----- Dataset records
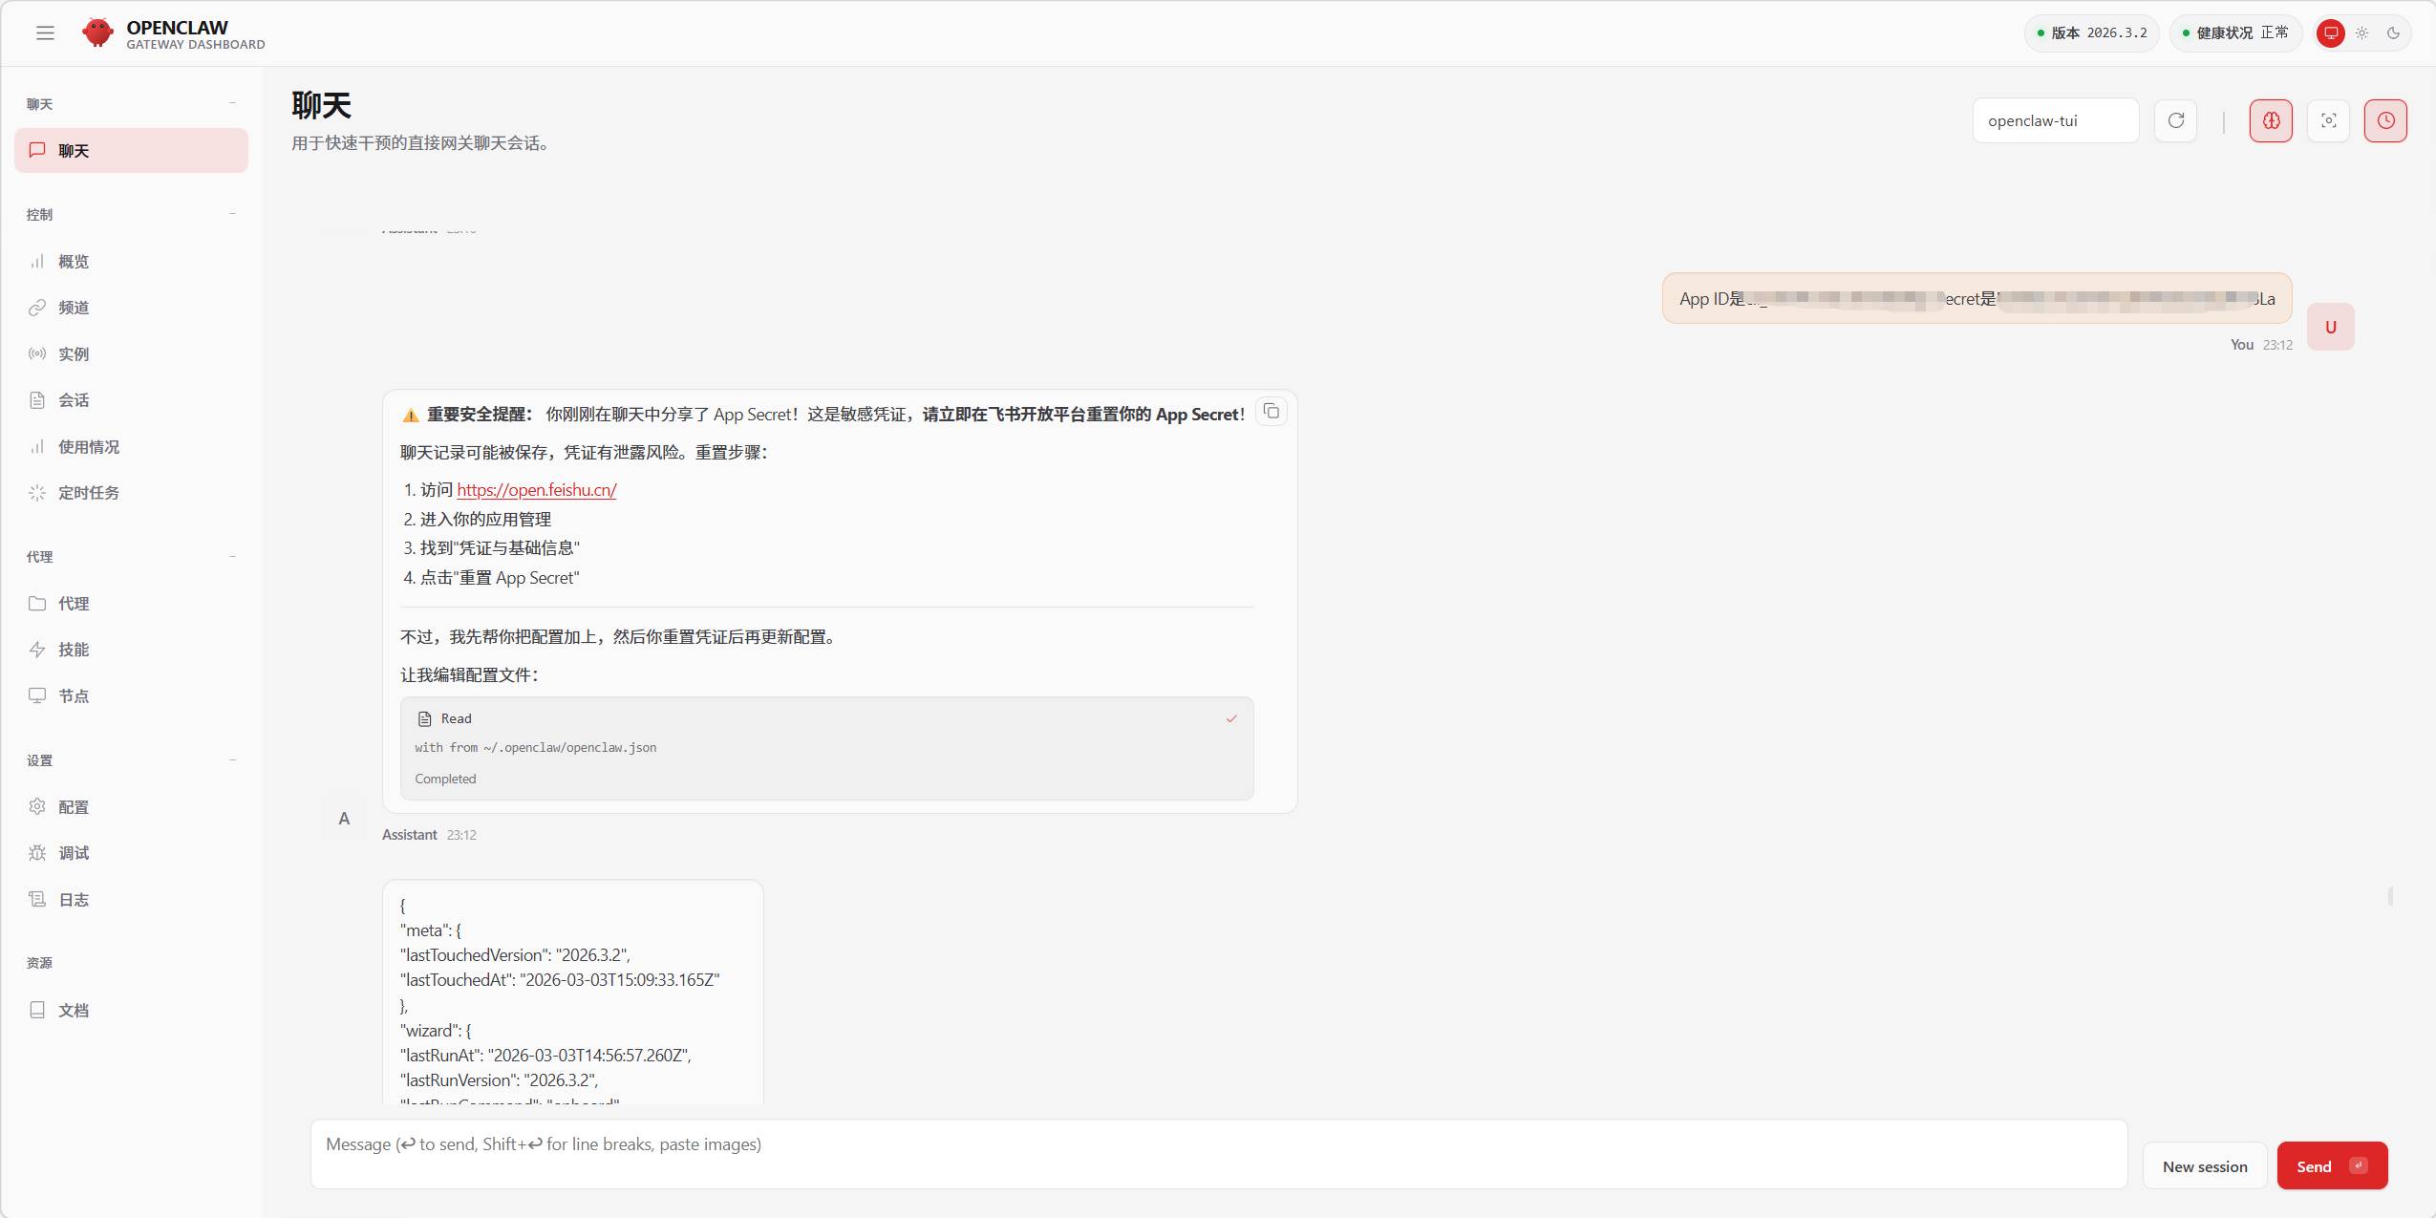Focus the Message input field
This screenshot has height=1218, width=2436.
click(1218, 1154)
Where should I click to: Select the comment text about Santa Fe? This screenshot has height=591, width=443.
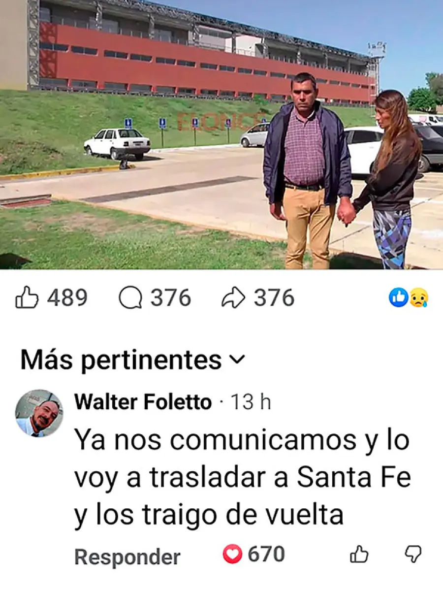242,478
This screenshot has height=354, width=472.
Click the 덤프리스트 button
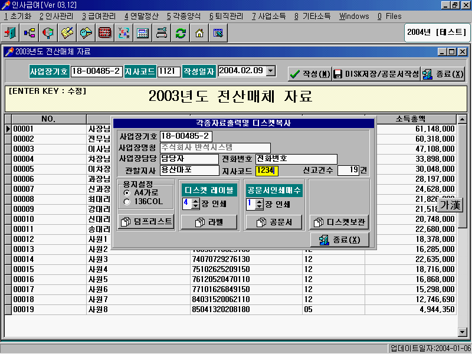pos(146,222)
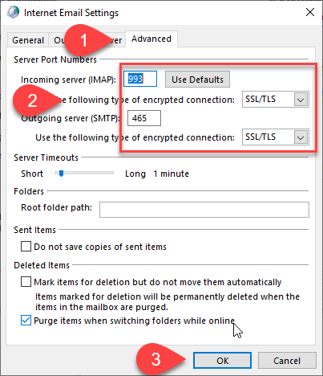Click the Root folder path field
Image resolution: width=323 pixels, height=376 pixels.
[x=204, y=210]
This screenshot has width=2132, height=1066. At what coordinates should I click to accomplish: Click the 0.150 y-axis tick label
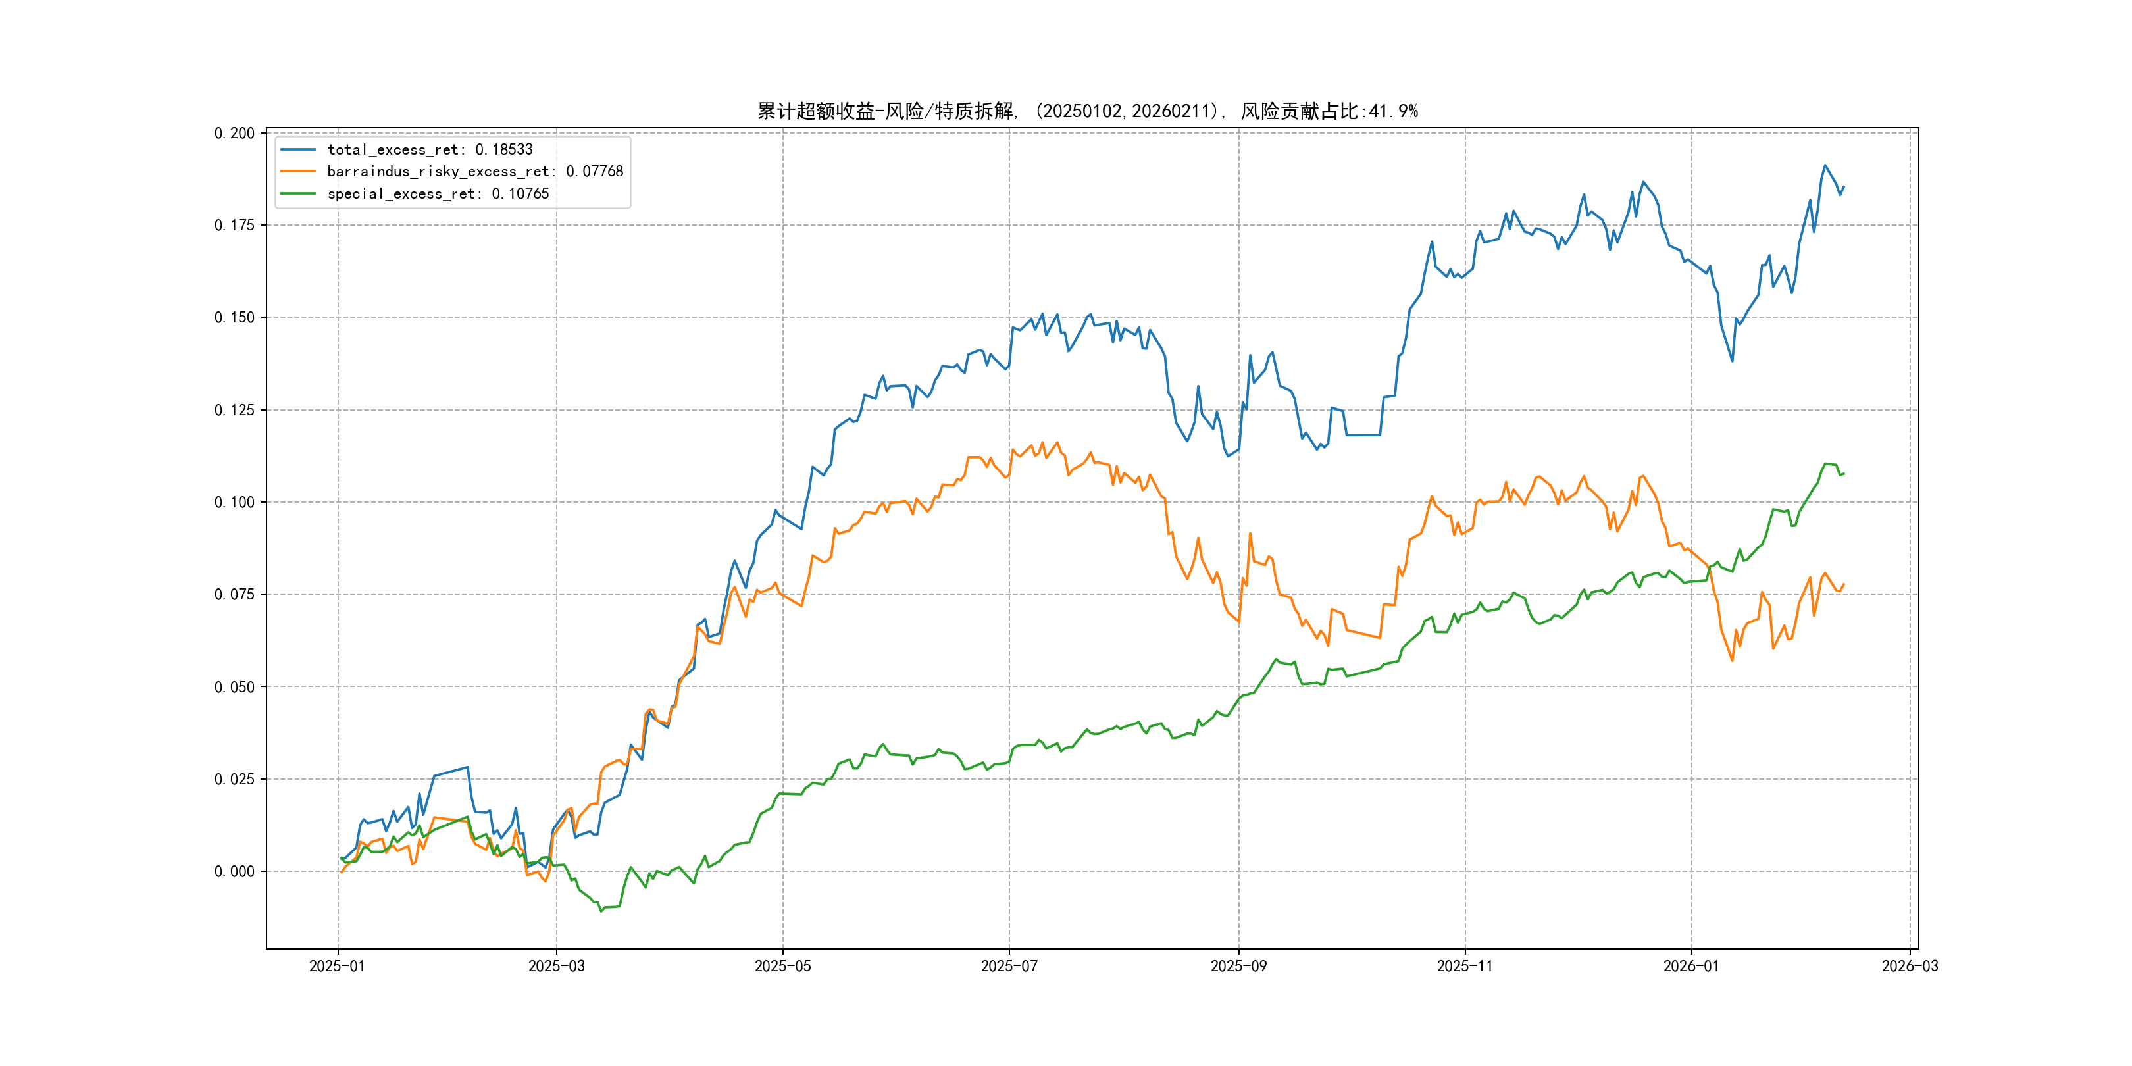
----------
• Aim of the task
Reproduce every line of the records above word for word, omitting the pictures.

• Final result
Focus the Message input field
This screenshot has height=1218, width=2436.
click(1218, 1154)
Where should I click to: Select the comment text about Santa Fe? This screenshot has height=591, width=443.
242,478
This screenshot has height=354, width=472.
Click the 덤프리스트 button
pos(146,222)
Click the Root folder path field
Image resolution: width=323 pixels, height=376 pixels.
[x=204, y=210]
This screenshot has width=2132, height=1066. At what coordinates should I click to accomplish: Click the 0.150 y-axis tick label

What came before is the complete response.